Yeni Gündem:Silahlı Kuvvetler Birliği nasıl kuruldu?

Talat TURHAN:Şimdi efendim, şöyle söyleyebiliriz Milli Birlik Komitesi Sih. K.’ler adına ordunun vekili olarak 27 Mayıs’ta iktida­ra el koydu. Ama Komite kendi arasında parçalandığı andan itibaren, bir anlamda yasallığını yitirmiş oldu. Ve olası yeni bölünmelerin de ortamı hazırlandı. O zaman genel bir kanı doğdu. MBK üyelerinde bu durumda ‘vekâlet görevini yapamıyor, asiller işe sahip olsun’ kanısı yerleşmeye başladı. Genelde şöyle düşünülebilir: Milli Birlik Komitesi üyesi olması gereken kişiler yanında, bu nitelikten yoksun kişiler çoğunlukta idi. Bu oluşum bir anlamda Silahlı Kuvvetler Birliği Örgütü’nün kurulmasını kolaylaştırdı. Burada kişisel ihtirasların rolü düşünülebilir. Yukarıdan aşağı bir oluşum değil, ama aşağıdan yukarı bir oluşum. O zaman MBK’ da kalan 23’ler bu oluşumun farkına varıyorlar ve bu oluşumun zaman içinde kendi aleyhlerinde sonuçlanacağını anladıklarında teyakkuza geçiyorlar. Silahlı Kuvvetler Birliği 6 Haziran 1961’e kadar Hv. K. K. Orgeneral İrfan Tansel’e ulaşmış ve Tansel’i örgüte almıştı. Karşıdaki güçler ve MBK, eğer Silahlı Kuvvetler Birliği örgütünün tepesindeki adamı budarsak, örgütü dağıtmamız kolaylaşır anlayışıyla Tansel’i Washington’a tayin ediyorlar ve gerekli kararname de çıkıyor. Cumhurbaşkanı da Cemal Gürsel. Bu olay üzerine Silahlı Kuvvetler Biri ligi bir ültimatom veriyor Cumhurbaşkanı’na. Aslında bu kararı alanlar legaliteyi temsil ediyorlar, karşı taraf illegal. Bu kararı alan legal güçlere karşı SKB örgütü altı maddelik ültimatom veriyor: Buna imza koyan Milli Savunma Bakanı1 ve buna karşı çıkan Kara Kuvvetleri Komutanı2 emekliye sevk edilecek. Bu olacak, şu olacak şeklinde. O arada jetler Çankaya’yı ütülüyor, bütün herkes tükürdüğünü yalıyor ve Silahlı Kuvvetler Birliği fiilen sahneye çıkıyor. Ve böylece Silahlı Kuvvetler Birliği gizli örgütü legaliteyi teslim aldığı andan itibaren iktidar, illegaliteyi temsil eden Silahlı Kuvvetler Birliği’ne geçiyor. Neden o zaman MBK’yi dağıtıp da SBK’nın iktidara oturmadığı sorulabilir? Bunu anlamak mümkün değil “Nikâh birinin üzerinde bacakları başkasının üzerinde”. Belki de dış dünyaya karşı öyle darbe üzerine darbe görüntüsü vermemek için böyle arkada kalıp öndekileri gütmeyi yeğlediler.

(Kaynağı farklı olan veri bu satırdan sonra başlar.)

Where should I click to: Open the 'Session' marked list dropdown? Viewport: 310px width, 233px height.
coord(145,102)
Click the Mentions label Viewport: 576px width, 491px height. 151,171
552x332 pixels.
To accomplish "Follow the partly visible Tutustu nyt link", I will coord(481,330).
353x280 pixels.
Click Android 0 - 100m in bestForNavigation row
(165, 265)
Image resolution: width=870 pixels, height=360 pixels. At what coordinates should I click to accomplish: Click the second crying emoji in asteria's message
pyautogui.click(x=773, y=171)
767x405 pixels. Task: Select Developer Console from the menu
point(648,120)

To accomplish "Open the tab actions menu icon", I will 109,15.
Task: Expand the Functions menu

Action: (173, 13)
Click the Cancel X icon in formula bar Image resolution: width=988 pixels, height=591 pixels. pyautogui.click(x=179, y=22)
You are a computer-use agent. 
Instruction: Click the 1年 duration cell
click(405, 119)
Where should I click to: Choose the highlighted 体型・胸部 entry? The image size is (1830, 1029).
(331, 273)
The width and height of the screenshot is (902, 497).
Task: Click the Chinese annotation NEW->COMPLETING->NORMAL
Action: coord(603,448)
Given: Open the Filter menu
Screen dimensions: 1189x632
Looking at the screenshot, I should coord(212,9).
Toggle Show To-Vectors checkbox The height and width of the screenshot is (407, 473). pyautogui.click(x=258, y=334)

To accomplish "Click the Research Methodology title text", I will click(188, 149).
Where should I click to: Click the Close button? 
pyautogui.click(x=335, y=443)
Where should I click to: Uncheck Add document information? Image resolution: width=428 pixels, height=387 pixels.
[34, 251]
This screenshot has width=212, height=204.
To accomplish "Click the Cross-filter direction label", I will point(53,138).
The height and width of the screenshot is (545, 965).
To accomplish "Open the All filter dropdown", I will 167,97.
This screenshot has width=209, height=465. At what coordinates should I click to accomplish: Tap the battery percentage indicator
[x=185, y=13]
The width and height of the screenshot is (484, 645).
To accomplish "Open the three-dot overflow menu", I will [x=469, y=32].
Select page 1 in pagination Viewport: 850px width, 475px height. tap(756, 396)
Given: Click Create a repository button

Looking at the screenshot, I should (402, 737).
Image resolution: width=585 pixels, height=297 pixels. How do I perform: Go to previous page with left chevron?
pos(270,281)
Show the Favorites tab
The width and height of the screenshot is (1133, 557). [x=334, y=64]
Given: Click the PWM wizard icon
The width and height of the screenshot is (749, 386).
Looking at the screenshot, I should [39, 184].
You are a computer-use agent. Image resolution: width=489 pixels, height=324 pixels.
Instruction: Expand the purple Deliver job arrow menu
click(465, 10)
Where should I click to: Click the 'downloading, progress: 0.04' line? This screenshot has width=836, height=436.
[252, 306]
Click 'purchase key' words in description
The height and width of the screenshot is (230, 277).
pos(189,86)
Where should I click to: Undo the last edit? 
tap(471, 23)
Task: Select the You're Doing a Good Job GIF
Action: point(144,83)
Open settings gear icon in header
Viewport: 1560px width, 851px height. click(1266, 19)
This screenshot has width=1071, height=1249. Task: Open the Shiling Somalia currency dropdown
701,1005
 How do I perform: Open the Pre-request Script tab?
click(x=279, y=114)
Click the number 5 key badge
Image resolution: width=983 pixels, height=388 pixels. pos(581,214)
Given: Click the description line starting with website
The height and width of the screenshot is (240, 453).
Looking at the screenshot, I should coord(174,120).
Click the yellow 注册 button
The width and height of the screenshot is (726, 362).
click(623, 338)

Yeni Gündem:Her rütbeden adam var mıydı?

Talat TURHAN:Yarbaydan aşağısı yok. Bütün generaller örgütün içinde… Ve bu arada tabii Org. Cevdet Sunay giriyor devreye. Bakıyor, çok önemli bir güç, kendini emniyete almak için SKB örgütüne üye oluyor.3

Yeni Gündem:Başına da geçiyor…

Talat TURHAN:Evet. Bu sırada Genelkurmay Başkanı çıkarını gayet iyi hesap eden bir adam gerçekte. Bir yerlerde kalmasını bilmek kolay değil Türkiye’nin o günkü koşullarında. Genelkurmay Başkanı bu örgütün prensiplerini yaysın dedik. Resmen, yazılı olarak yaydı. O anda gizli örgütten de bahsedilemez artık; Silahlı Kuvvetler’e Genelkurmay Başkanı’nın emriyle mal olmuş benzeri bulunmayan bir örgütlenme…

Bu arada seçimler oldu. Seçimler sonucunda, İstanbul’da bulunan komitenin başında Gn. Faruk Gürler4 ile yirmi-otuz general, albay protokol imzaladılar. Bu yapıdaki bir meclisin 27 Mayıs felsefesine, 27 Mayıs Anayasasına sahip çıkamayacağını karara bağlayıp, seçimleri geçersiz sayıp TBMM’nin açılmasını önleme kararı aldılar.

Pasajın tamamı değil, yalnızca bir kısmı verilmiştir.